Allergies in dogs have become an all too common disease. While they can become allergic to just about anything, just like us, there are a few things you can do to help your pet avoid food allergies.
Ian Billingshurst, veterinary author of “Give Your Dog A Bone” advises “balance, over time, through variety.”
It is important to remember that whether it is a Chihuahua or an Irish Wolfhound, ALL dogs still have the same teeth and digestive systems as wolves. Dogs are carnivores! The vast majority of your diet should be meat and bone. Let me repeat all of this to a fact that is often ignored … Dogs are carnivores! They need meat! While they WILL EAT just about anything, the scientific term for this is “obligate omnivore,” which simply means that if they can’t get the meat and bone they prefer and should be eating, they will eat all they can to survive. However, surviving just isn’t a great plan. You could survive on cakes and sweets, but you don’t have to be a dietitian to know it’s not a good idea. I repeat, dogs are carnivores. They need meat. They too, like us, need variety.

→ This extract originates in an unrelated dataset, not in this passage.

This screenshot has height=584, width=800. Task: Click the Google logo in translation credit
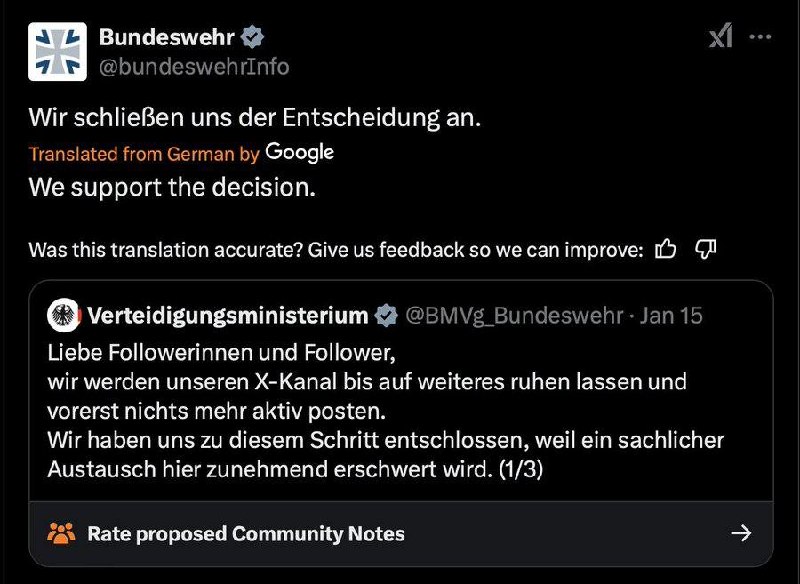[300, 153]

It’s a common fallacy, often perpetuated by veterinarians, who are usually taught nutrition in college by a representative from Purina or Hill’s, the makers of the scientific diet, that you must find a food and keep it throughout the dog’s life. . INCORRECT !!! If you want to CAUSE an allergy, expose the body to something over and over again until the immune system finally yells “ENOUGH”, in the form of an allergy.
While you should gradually introduce a new food, over a week or so, it is important to constantly change your protein source. There are currently hundreds of food brands with premium ingredients. If this bag was chicken-based, make the next fish, the next lamb, etc. There are also sources of protein that are things that we would not find in the grocery store, such as venison, rabbit, duck, etc. Like the wolf, the dog should get something different on a regular basis.
The quality of the food is also essential. Like the old dog food commercial used to say “meat costs more than cereal.” If the food says chicken, then that should be the FIRST ingredient on the list. Remember, the ingredients are listed in order of concentration, you will never see a pack of wolves grazing in a corn or wheat field. While some dogs do well with these added fillers, they will never be as healthy as if their food was based on meat, poultry, or fish. You will notice that many of the premium foods even boast that they do NOT contain grains. Soy and wheat should also be avoided, as they are common allergens for dogs. If the ingredient says “meat”, it can be any source of “meat”, including road kill. Yes, you read that right. Ingredients for “meat” and “animals” usually come from processing plants. They can be any animal in any degree of decomposition or disease. Any food with these words should be avoided. If it says chicken, it has to be chicken. The government doesn’t care what we feed our dogs, just that the labels are honest.
Spend the extra money on high-quality dog food with real meat, fish, or poultry as the FIRST ingredient. Rotate the protein source on a regular basis. Don’t be afraid to feed healthy table scraps … no cooked bones, skin, or fat please, just what’s left on your plate. Don’t be afraid to feed eggs, canned fish, and yogurt. Just remember that when you add something extra to your meal, decrease the amount of kibble so you don’t overfeed.
If your pet already has allergies, instead of continuous injections of prednisone and itch medications, which only treat the symptoms, not the actual problem, try a food allergy diet. Select a completely unique protein source food. Something they have never tried before, like venison, duck or salmon. It will take at least two months to get all the other stuff out of your system and for this to have any value.
It is CRITICAL that they do not ingest anything other than THIS food and water. If they eat even a small corner of your toast and they happen to have a wheat allergy, you’ll be back where you started for another two months. If after two months with this food, you see improvement in your skin and itching, you have your answer. If not, try another protein source. It takes time and commitment, but you’ll spend far less money on quality food than you do at the vet to consistently treat symptoms, and you’ll be rewarded with a healthier, happier part of your family.